__Exercise details__:
Work through the material below line by line and say how many lines include the word "Sort". Only the number, please.

__Material for this exercise__:
_ _ _ _

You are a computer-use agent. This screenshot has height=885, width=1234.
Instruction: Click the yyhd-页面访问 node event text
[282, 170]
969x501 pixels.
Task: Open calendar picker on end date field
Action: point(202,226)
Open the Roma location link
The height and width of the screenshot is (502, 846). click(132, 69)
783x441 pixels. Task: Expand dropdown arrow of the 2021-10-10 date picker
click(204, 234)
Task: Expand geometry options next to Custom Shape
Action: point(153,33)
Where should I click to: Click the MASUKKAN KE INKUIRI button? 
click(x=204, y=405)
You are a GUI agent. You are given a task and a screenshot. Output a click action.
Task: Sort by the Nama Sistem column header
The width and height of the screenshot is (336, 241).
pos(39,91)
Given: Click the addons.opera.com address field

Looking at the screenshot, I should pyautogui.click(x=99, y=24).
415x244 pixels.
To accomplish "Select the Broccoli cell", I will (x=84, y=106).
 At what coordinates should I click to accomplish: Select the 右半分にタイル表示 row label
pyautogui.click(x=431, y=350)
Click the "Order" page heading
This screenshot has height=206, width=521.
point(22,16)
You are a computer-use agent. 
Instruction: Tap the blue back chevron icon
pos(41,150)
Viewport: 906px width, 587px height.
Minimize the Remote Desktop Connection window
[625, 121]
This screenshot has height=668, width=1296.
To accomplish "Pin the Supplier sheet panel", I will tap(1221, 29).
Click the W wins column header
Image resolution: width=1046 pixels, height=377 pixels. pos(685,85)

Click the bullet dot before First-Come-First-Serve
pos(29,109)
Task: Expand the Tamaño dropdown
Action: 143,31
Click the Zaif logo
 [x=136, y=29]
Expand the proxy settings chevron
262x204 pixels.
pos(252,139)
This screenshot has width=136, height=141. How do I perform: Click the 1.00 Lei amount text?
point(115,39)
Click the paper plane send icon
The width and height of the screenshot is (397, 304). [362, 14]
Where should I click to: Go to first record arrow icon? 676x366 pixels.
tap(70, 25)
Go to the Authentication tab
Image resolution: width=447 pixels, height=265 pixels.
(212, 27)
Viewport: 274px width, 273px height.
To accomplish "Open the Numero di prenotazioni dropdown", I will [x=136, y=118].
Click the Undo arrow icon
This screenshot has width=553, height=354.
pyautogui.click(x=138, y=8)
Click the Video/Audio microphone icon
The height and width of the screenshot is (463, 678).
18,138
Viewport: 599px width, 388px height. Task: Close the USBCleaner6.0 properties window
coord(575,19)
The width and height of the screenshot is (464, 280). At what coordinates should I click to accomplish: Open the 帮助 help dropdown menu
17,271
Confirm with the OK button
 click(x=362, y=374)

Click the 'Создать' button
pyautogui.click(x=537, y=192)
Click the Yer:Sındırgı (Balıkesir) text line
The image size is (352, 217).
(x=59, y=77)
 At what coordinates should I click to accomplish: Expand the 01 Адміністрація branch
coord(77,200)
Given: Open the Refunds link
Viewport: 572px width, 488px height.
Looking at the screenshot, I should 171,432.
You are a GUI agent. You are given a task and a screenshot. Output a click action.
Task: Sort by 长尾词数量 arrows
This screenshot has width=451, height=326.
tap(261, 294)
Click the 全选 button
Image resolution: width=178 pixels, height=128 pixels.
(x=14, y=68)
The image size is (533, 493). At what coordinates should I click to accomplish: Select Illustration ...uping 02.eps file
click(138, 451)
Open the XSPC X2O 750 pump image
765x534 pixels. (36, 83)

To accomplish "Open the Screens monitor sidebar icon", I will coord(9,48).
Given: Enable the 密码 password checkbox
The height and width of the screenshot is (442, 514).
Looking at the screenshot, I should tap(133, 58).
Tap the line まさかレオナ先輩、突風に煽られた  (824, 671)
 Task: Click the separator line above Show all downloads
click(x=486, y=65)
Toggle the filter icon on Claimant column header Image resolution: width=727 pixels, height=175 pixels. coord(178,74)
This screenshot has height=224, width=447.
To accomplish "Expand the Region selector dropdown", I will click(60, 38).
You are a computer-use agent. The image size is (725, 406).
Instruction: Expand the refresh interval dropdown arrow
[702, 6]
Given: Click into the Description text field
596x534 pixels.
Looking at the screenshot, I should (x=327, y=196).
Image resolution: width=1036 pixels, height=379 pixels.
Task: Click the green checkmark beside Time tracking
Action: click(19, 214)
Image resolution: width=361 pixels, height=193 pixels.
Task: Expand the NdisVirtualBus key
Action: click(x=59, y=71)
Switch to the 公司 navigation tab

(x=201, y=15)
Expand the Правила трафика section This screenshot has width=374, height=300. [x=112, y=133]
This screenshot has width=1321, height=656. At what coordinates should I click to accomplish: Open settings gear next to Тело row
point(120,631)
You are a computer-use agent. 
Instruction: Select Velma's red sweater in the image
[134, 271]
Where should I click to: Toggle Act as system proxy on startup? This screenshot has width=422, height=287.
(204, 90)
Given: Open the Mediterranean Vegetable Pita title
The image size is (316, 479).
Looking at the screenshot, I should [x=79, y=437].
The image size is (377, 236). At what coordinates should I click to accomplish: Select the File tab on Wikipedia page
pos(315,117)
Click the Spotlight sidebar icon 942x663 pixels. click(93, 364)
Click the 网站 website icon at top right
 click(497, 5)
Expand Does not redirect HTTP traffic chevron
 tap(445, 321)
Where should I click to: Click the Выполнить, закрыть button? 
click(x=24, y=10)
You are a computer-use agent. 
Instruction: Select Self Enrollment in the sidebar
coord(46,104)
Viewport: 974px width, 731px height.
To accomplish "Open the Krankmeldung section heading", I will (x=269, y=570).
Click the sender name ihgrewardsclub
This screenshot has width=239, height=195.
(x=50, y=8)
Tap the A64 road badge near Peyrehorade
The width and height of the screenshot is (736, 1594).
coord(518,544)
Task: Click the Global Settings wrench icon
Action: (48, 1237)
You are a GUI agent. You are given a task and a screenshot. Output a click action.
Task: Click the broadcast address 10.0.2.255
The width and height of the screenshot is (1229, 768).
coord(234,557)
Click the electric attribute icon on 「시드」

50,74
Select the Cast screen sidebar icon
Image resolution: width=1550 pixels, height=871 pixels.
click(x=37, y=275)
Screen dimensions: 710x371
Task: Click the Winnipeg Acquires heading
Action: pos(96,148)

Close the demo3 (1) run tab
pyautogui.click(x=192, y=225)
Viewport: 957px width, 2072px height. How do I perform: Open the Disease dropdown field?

_ _ _ _

__Solution for this task__:
2